_Problem requirements_:
Print these lines word for word, beginning at the line that contains "This screenshot has height=675, width=658." and stopping after the line that contains "This screenshot has height=860, width=1400.".

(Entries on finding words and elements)

— begin —

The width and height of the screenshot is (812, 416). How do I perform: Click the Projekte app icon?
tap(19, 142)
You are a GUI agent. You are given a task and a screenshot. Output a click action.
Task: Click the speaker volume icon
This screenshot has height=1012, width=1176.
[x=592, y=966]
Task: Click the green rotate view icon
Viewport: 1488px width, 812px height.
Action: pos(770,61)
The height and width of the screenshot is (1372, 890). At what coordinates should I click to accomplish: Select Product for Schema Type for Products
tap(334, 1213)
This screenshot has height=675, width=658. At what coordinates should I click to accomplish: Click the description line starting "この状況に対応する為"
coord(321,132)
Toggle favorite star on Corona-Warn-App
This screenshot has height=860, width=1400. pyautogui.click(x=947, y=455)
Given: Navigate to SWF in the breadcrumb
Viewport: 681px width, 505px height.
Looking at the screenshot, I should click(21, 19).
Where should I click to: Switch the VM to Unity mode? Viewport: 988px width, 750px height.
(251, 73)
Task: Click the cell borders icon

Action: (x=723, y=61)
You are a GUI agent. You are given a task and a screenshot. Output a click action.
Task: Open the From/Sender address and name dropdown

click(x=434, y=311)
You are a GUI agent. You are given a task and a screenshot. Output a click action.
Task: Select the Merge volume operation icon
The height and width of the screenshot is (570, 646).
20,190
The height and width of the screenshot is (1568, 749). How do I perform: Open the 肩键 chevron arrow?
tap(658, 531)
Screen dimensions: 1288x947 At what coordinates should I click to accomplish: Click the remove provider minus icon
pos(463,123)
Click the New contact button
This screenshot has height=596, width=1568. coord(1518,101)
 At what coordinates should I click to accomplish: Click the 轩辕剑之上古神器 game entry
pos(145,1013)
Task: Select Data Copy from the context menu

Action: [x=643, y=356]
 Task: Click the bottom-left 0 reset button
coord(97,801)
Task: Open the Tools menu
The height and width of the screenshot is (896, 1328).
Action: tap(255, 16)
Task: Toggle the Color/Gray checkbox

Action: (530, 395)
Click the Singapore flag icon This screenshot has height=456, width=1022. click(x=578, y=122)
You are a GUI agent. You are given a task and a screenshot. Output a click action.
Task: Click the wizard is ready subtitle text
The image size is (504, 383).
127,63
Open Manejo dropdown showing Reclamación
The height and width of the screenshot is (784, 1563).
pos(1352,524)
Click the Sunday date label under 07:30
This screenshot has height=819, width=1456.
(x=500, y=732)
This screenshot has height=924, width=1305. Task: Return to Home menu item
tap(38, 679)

— end —

_Answer to the problem_:
This screenshot has height=675, width=658. At what coordinates should I click to accomplish: Click the description line starting "この状況に対応する為"
coord(321,132)
Toggle favorite star on Corona-Warn-App
This screenshot has height=860, width=1400. pyautogui.click(x=947, y=455)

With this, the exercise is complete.